Well, we're on to remodeling our kitchen now which is a great diversion for me! I'm excited to update and get new "stuff" and it's sad to say, but if it weren't for Aflac paying us during our cancer treatment, I don't know if we could have done this. I certainly look at it as another silver lining of our journey and am looking forward to the finished project!!!

Monday, August 3, 2009

My 6th and FINAL chemo round is tomorrow!!!!

So, I have been doing absolutely great and keeping way too busy since my last blog entry. But like I've said many times before, "No news is good news!" I'm so psyched that tomorrow is almost here to go to my last chemo infusion. At the same time, I'm soooooo tired (really did too many errands today), but that's o.k., at least I have the time and energy.

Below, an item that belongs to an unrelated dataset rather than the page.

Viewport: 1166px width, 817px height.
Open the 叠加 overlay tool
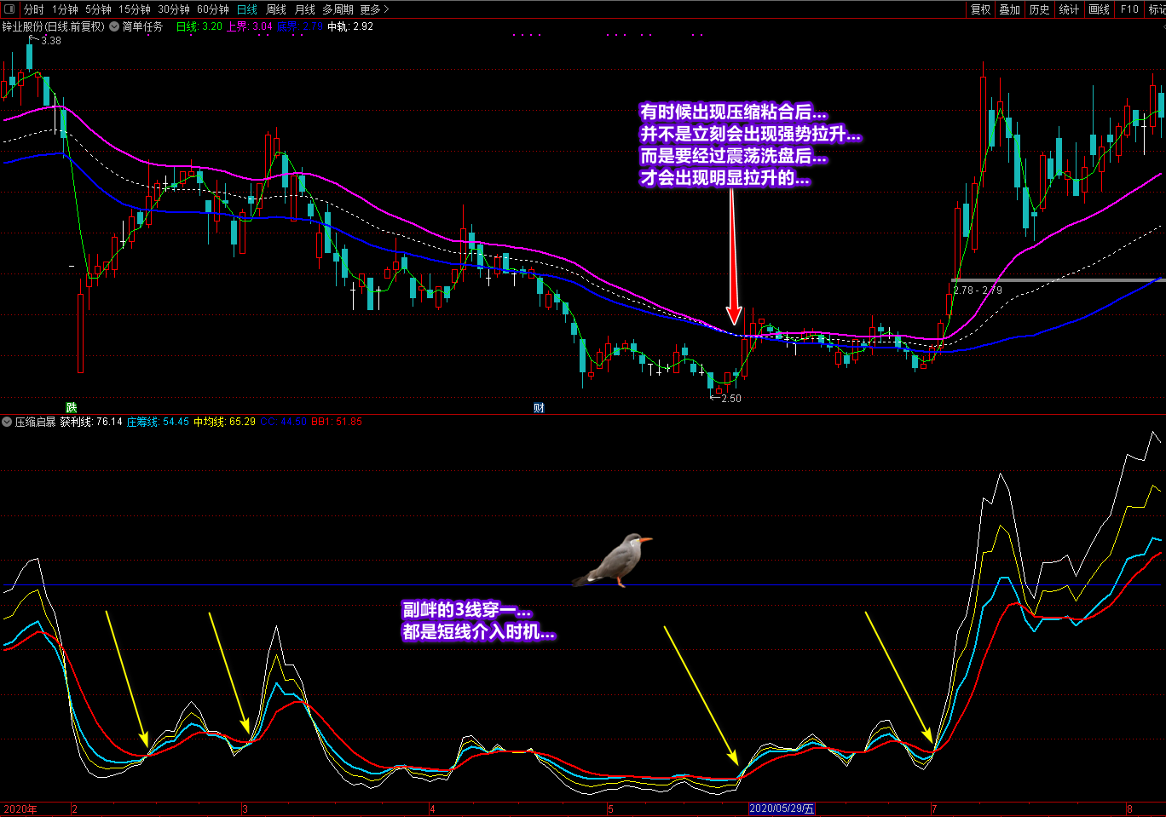1010,9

I think the main reason I'm tired though is that we sent Bryce & Kyle to spend-the-night camp (for the kids whose parents have cancer), but we got a call at 1:35 AM because Bryce was getting bitten by mosquitoes and was too hot to sleep and had been crying for an hour and a half. We talked with him and told him we couldn't come up right then and there to pick him up and that he had to figure out a way to deal with this. I also told him, "It's a once in a lifetime experience and you have to make the most of it." This REALLY stuck with him and the counselors called us today to discuss everything and said after that phone call, he really re-grouped and did o.k. So, we're all on the same page and hoping he can have a REALLY good camp experience and enjoy this week away. We definitely would go get him if we needed to, but we really want him to try to make the most of it. I'm going to be sure to send everyone a huge Thank You note afterwards and how well the staff has handled this situation in dealing with both Bryce and our situation. They all know tomorrow is my last chemo and we all want it to be a celebratory occasion and seeing it as an end to my "fight" and that things are going well and it's a time to be happy! My radiation (33 rounds) should start in about 3 weeks...but I believe that'll be a piece of cake compared to my chemo...

So, I have mixed feelings about tomorrow. I know it's going to be the "same ol', same ol'" where I'll feel cruddy at the end of the week but also, I'm elated to know it's my LAST round of chemo. I have made the 7-layer bars for my nurses who have been awesome during my entire treatment. Heck, I may even give one to Dr. Landis...he deserves a sweet treat too!

I do owe so many thanks to all of you who have been supporting me through encouragement, prayers, meeting physical needs by providing meals for me and my family...it's overwhelming to have experienced the kindness and generosity of so many people for a whole ENTIRE year now. I think I've mentioned this before, but it's worth repeating...tomorrow, Aug. 4th is so significant for us...first of all, it's our nephew's birthday. Happy Birthday Zach! He's serving in the Navy and is in the Persian Gulf right now so, we wish him a very happy day, on board ship! If my chemo'd brain serves me correctly, I believe he's turning 23....wow, that's amazing right there. Next significant thing about tomorrow is that it marks One Year from when Dave was admitted for his first intensive chemo infusion at Crawford Long...and what a year it has been. And now, for me, it marks the END of my chemo treatment. Exactly one year to the day from when Dave started his chemo. I know it's a year we hope we'll never have to repeat, but, again, we could NOT have made it through without your prayers, support, encouragement and friendship. Thank You sooooooo much!!!!